String Subsets

November 23, 2010

This exercise is part of our on-going series of interview questions:

Given two strings, determine if all the characters in the second string appear in the first string; thus, DA is a subset of ABCD. Counts matter, so DAD is not a subset of ABCD, since there are two D in the second string but only one D in the first string. You may assume that the second string is no longer than the first string.

Your task is to write a function to determine if one string is a subset of another string. You should work as you would in a programming interview; if you find one solution, search for a better solution. When you are finished, you are welcome to read or run a suggested solution, or to post your own solution or discuss the exercise in the comments below.

Posted by programmingpraxis

Filed in Exercises

22 Comments »

22 Responses to “String Subsets”

Programming Praxis – String Subsets « Bonsai Code said
November 23, 2010 at 10:46 AM
[…] today’s Programming Praxis exercise,we have to write functions to determine if one string is a subset of […]

Remco Niemeijer said

November 23, 2010 at 10:47 AM

My Haskell solution (see http://bonsaicode.wordpress.com/2010/11/23/programming-praxis-string-subsets/ for comments and the preceding versions):

import qualified Data.IntMap as I

subsetOf4 :: Enum a => [a] -> [a] -> Bool
subsetOf4 xs ys = I.null $ I.differenceWith
    (\x y -> if x <= y then Nothing else Just x) (f xs) (f ys)
    where f = I.fromListWith (+) . map (flip (,) 1 . fromEnum)

Grégory LEOCADIE said
November 23, 2010 at 10:49 AM
here is a commented version http://www.gleocadie.net/?p=355&lang=en#more-355

#include
#include
#include

int *freq_table(char *s)
{
int i;
int *ft = (int*)calloc(256, sizeof(int));

for (i = 0; i < strlen(s); i++)
ft[(int)s[i]]++;

return ft;
}

int is_subset(int *ft, char *s)
{
int i;

for (i = 0; i < strlen(s); i++){
int off = (int)s[i];
if (ft[off] == 0)
return -42;
ft[off]–;
}
return 42;
}

int main(int argc, char** argv)
{
int *ft;

if (argc != 3) {
printf("You should provide 2 arguments %d\n", argc);
return -1;
}
ft = freq_table(argv[1]);
if (is_subset(ft, argv[2]) == 42)
fprintf(stdout, "%s is subset of %s\n", argv[2], argv[1]);
else
fprintf(stdout, "%s is not subset of %s\n", argv[2], argv[1]);

return 0;
}
slabounty said
November 23, 2010 at 5:06 PM
A simple ruby solution

slabounty said

November 23, 2010 at 5:07 PM

Hmmm … lost the code somehow …

class String
    def subset_of?(s)
        self.chars do |c|
            return false if !s.include? c
            s.sub!(c, "")
        end
        true
    end
end

puts "DA".subset_of?("ABCD")
puts "DXA".subset_of?("ABCD")
puts "DAD".subset_of?("ABCD")

Bogdan Popa said

November 23, 2010 at 6:43 PM

Felt like using dict comprehensions.

#!/usr/bin/env python3
"""usage: subset.py string second_string
"""

_Excerpted records_:
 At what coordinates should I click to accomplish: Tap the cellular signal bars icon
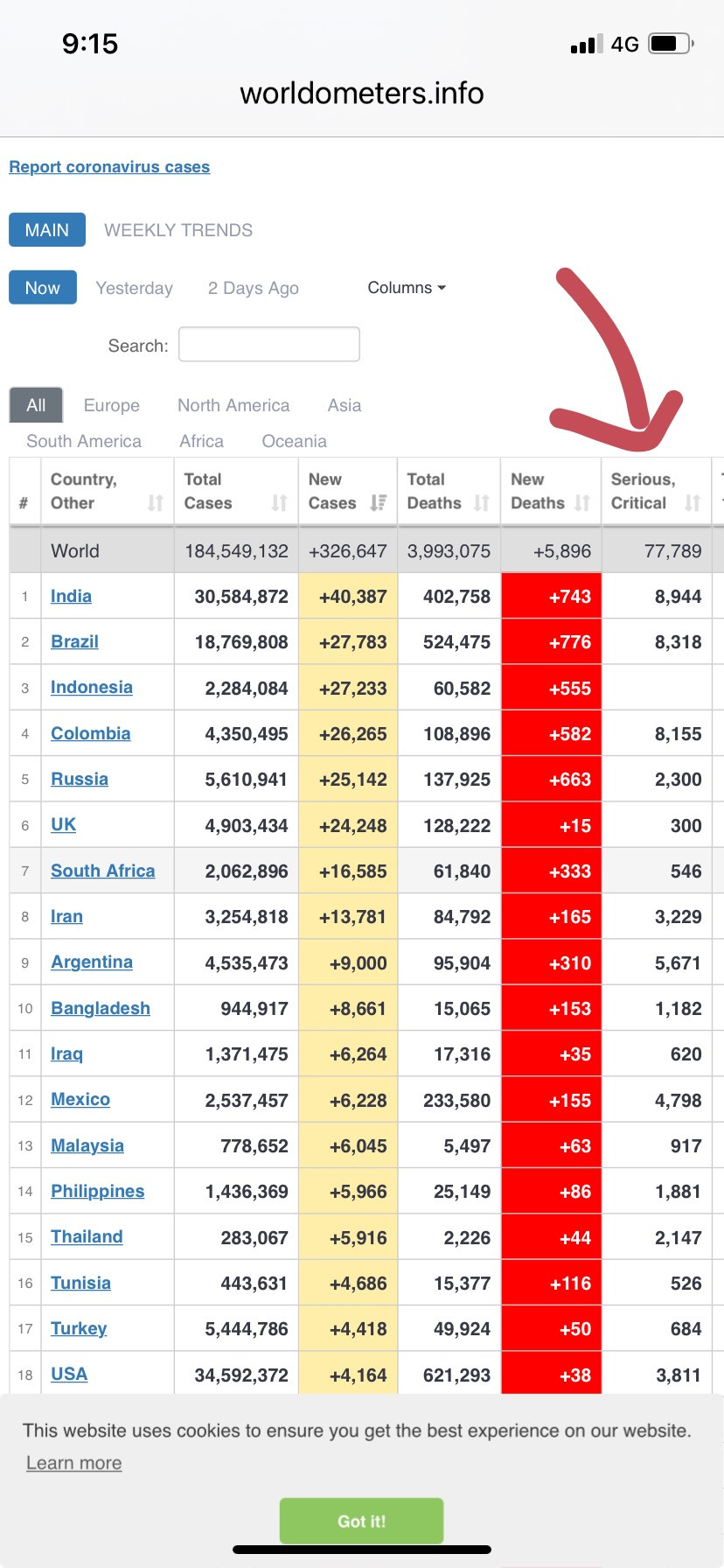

* * *

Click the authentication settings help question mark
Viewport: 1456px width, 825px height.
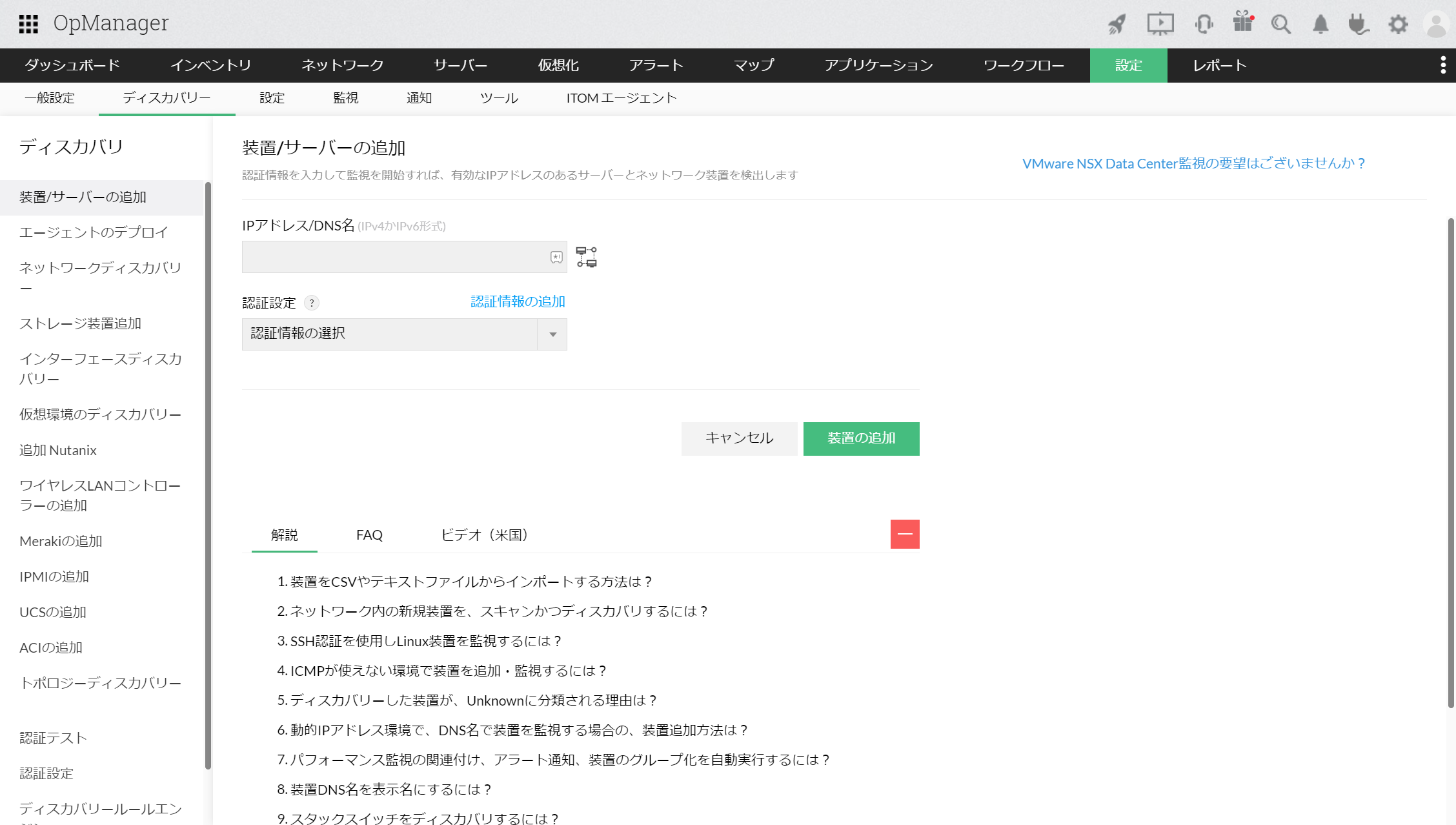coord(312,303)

_Exercise description_: Carry on the String Subsets thread from the point where it stops. Nothing in the records is needed here.

_Output of the exercise_:
import sys

def count(s):
    l = []
    for i in range(len(s)):
        c, n = s[i], 1
        if c in l:
            continue
        for k in s[i + 1:]:
            if k == c:
                n += 1
        yield c, n
        l.append(c)

def is_subset(s, s2):
    ap = {c: n for c, n in count(s)}
    ap2 = {c: n for c, n in count(s2)}
    for key in ap2.keys():
        try:
            if ap2[key] > ap[key]:
                return False
        except KeyError:
            return False
    return True

def main(args):
    try:
        print(is_subset(args[1], args[2]))
    except IndexError:
        print(__doc__, end="")
        return 1
    return 0

if __name__ == "__main__":
    sys.exit(main(sys.argv))

Ian Tyndall said

November 23, 2010 at 8:25 PM

My PHP version

function subset_of($needle,$haystack) {
    foreach(str_split($needle) as $i) {
        $pos = strpos($haystack,$i);
        if ($pos === FALSE) return FALSE;
        $haystack[$pos] = '';
    }
    return TRUE;
}

subset_of(‘DA’,’ABCD’); // TRUE
subset_of(‘DAD’,’ABCD’); // FALSE

Kent Johnson said
November 23, 2010 at 10:45 PM
In Python 2.7 using the Counter class:

from collections import Counter

def contains_all(a, b):
counts = Counter(a)
counts.subtract(b)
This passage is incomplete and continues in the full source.